The Digital Forge: The Future in Three Dimensions

By Sam Scane
Markforged, an industry-leading company that specialises in the design and manufacture of smart industrial 3D printers, is preparing us for the future...

The Digital Forge is a new industrial 3D printing software launched by Markforged, a privately-held additive manufacturing company that specialises in developing and manufacturing smart industrial 3D printers, software and materials, designed to empower manufacturers to print strong parts at the point-of-need.

Their new cloud-based platform is designed around machine learning (ML), computer systems that are able to learn and adapt without following explicit instructions via algorithms and analysing patterns in data, and thus interconnect with other Markforged systems across the globe, reportedly around 12,000. 

Claiming to be the first user of ML in the sphere of 3D printing, Markforged can use their Eiger print preparation software, designed to allow users to 3D print anything at any time, to constantly learn from the 12,000 systems in their 73 strong country-wide fleet. This huge jump in data collection between all systems would lead to not only a more efficient system but a smarter one overall. 

This new software is inherently designed to use what the company calls “fleet federated learning” ─ a form of ML that uses data collected from a multitude of systems to build a database of printer data that allows the platform itself to become “smarter” over time. This will reduce the risk of mid-print errors and, overall, will minimise global print failures on Markforged systems. 
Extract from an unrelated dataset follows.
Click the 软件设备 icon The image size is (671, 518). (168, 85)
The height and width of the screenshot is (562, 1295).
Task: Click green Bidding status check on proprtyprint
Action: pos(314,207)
“We started Markforged with a cloud-first, software-first approach that was designed for the modern world, and now we are applying that approach to accomplish things people thought were still decades away from coming to market. Through the Digital Forge, manufacturers can use our powerful software to easily fabricate strong, accurate, and durable metal and composite parts for orders of magnitude cheaper than they’ve traditionally been made — on-demand and directly at the point of need.” Said Greg Mark, chairman of Markforged. 

Companies such as Porsche and Microsoft are amongst the thousands of customers that use Markforged systems, as well as the ten largest aerospace companies 5 of 6 branches in the U.S Armed Forces, and more who all contribute to the Digital Forge platform. With the new system being entirely cloud resource-based, it means that these customers can now access their printing abilities at the touch of a single browser tab. 

Mark goes on to say “Electricity was invented in 1880, but it took 40 years and the pandemic of 1918 to spark the Industrial Revolution that built our modern world. 3D printing has reached a similar tipping point. We are nearing the 40th anniversary of the 3D printer (2026), and I believe the pandemic of 2020 and the supply chain disruption it has caused will usher in the next great Industrial Revolution — the era of Digital Manufacturing — and we are on a mission to put The Digital Forge in every factory on Earth as part of that revolution.”

While Markforged is not the first company in the world to have this kind of technology, its firm place in the pocket of a number of leading corporations will give it the best chance it can have at developing evolving systems in what may soon to be a 3D printed world. With this kind of technology on the rise, and now more than ever the most convenient means of manufacturing parts and more, is there anything stopping the world from being a button push away from creation?